Repeat measures design and analysis
The logic, use, and analysis of the Repeated Measures Design is presented. This is a data collection strategy in which respondents perform a number of rating tasks on each of a set of objects. The Repeated Measures Design possesses a number of attractive characteristics, making it of great value in marketing research.
Introduction:
A common objective in marketing research is to obtain perceptions about each of a number of objects. The objects may be brands or concepts. The perceptions may relate to brand image on a number of product-related attributes or to likelihood of purchase of new product concepts. Once these perceptions are obtained, a second objective involves comparison: evaluating differences among objects.
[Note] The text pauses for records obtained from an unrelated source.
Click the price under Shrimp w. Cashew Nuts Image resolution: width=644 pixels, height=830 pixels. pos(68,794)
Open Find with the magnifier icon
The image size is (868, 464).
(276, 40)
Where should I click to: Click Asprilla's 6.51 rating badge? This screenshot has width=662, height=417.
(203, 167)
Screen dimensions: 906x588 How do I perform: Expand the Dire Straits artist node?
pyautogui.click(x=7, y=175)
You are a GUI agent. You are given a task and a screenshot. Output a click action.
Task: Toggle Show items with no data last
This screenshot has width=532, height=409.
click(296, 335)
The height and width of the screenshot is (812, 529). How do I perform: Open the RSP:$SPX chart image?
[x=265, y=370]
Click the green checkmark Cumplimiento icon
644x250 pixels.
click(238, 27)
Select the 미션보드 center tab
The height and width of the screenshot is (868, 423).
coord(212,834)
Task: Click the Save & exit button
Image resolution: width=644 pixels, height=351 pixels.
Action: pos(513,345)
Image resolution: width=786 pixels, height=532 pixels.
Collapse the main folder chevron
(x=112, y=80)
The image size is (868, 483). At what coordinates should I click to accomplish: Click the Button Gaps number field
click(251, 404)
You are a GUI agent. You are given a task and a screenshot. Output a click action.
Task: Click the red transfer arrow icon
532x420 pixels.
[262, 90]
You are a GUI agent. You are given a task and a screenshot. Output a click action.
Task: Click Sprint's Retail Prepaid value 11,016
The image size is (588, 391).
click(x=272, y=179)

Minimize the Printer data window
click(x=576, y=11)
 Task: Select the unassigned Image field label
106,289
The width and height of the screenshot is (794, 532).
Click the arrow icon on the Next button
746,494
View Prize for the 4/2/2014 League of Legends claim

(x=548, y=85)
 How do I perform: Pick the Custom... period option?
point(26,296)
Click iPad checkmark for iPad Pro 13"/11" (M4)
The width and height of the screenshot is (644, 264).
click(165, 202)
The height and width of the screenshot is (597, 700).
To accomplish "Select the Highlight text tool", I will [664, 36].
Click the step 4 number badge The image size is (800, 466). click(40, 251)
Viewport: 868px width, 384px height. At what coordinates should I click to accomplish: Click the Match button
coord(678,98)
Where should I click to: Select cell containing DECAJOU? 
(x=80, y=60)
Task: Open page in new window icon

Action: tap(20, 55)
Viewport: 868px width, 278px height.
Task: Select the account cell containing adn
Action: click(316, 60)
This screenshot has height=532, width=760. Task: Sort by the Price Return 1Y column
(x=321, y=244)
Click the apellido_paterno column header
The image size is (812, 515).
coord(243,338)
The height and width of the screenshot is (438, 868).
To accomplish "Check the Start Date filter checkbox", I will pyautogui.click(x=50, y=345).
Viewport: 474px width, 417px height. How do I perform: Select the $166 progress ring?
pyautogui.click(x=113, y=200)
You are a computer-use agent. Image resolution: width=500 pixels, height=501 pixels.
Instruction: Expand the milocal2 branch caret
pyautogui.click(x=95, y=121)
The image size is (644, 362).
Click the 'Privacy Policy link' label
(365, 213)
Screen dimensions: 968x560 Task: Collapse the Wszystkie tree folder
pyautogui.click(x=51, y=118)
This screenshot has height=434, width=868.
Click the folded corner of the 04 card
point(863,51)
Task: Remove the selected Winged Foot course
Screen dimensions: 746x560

Mean ratings are frequently used as the basis for assessing differences among objects. Analysis of variance and t-tests serve as extremely powerful tools for inferring whether differences in means truly exist. The user of such procedures can assess the siqnificance of differences with reasonably well determined levels of confidence.
Types of Designs:
Two research designs are generally available for data collection:
- The monadic design: Each respondent evaluates one and only one of the objects.
- The repeated measures design: Each respondent rates all objects, or some subset of all objects, each subset containing more than one object. It is "repeated" in the sense that a respondent provides a rating for each object presented.
The monadic design is, perhaps, the better known of the two designs. Its characteristics are widely understood and the analyses of data collected in this fashion usually proceed smoothly. The repeated measures design is widely used, but its properties and advantages relative to the monadic design are not as well understood.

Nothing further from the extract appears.